The proposed regulations adopt some of the comments into Notice 2018-61. For instance, the proposed regulations provide that instead of the beneficiary reporting a single, aggregate miscellaneous itemized deduction for the final year of the estate or trust, the different costs comprising the Section 642(h)(2) excess deduction on termination retain their character for the beneficiary as one of the following:

  1. An amount allowed in arriving at AGI under Sections 62 and 67(e), such as a capital loss, or the costs of administration of the estate or trust
  2. A nonmiscellaneous itemized deduction under Section 63(d) that is allowable in computing taxable income, such as a deductible state or local tax expense
  3. A miscellaneous itemized deduction currently disallowed under Section 67(g)

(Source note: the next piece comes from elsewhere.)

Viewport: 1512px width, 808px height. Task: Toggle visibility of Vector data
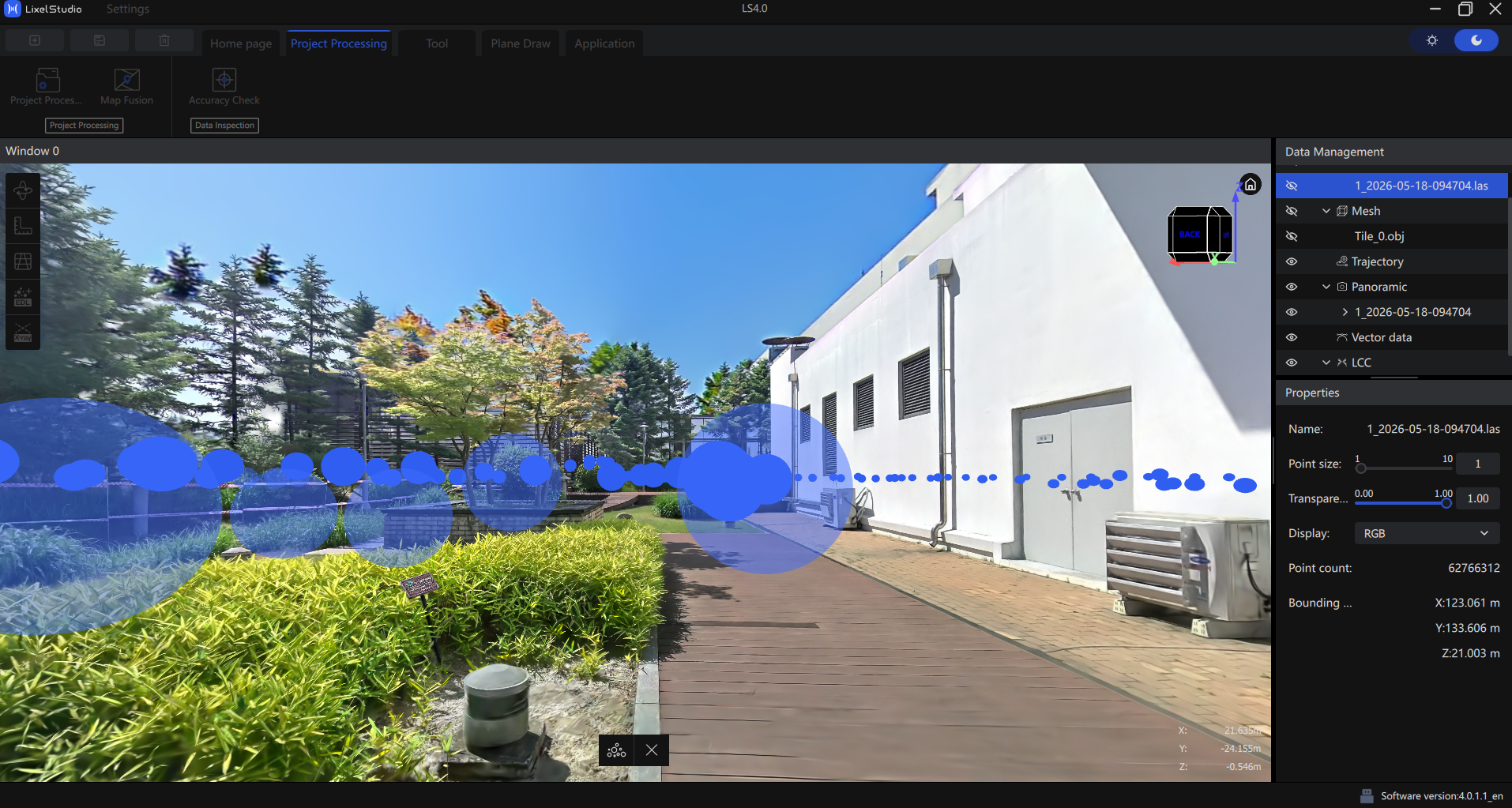1292,337

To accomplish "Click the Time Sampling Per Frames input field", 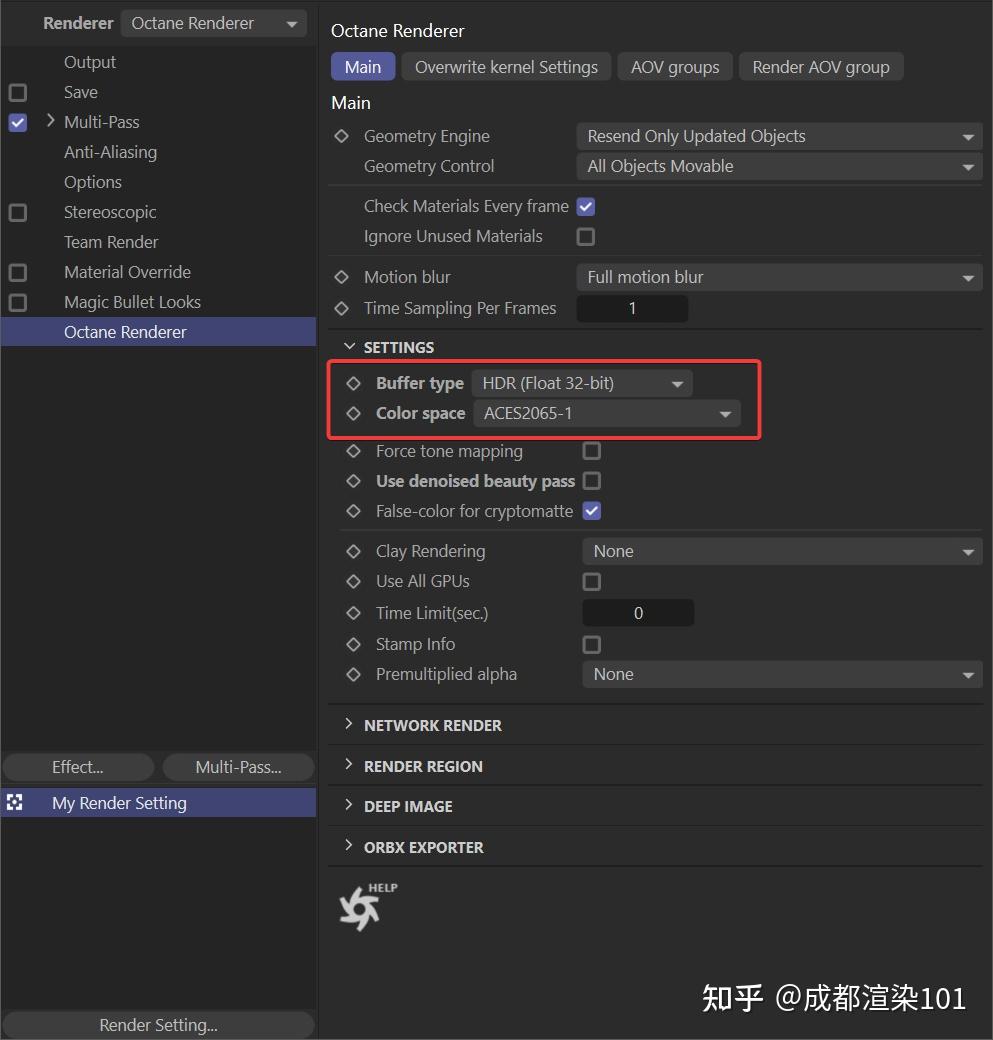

The proposed regulations require the fiduciary to separately identify on the Form K-1 these three components of the excess deductions that may be limited when claimed by the beneficiary as specified in the instructions to Form 1041. This requirement will result in more complexities for preparers of fiduciary income tax returns.

The proposed regulations contain two examples of how to compute and determine the character of excess deductions upon termination (including allocation among the beneficiaries); however, neither is an example of the third category of expenses described as miscellaneous itemized deductions. The most common expense of this type that would be incurred by an estate or nongrantor trust likely would be investment advisory fees since such fees are expenses that could be incurred by a hypothetical individual and therefore are not unique to the estate or trust.

The proposed regulations apply to taxable years beginning after the date they are published as final regulations. However, estates, nongrantor trusts, and their beneficiaries may apply the rules in the proposed regulations for taxable years beginning after Dec. 31, 2017.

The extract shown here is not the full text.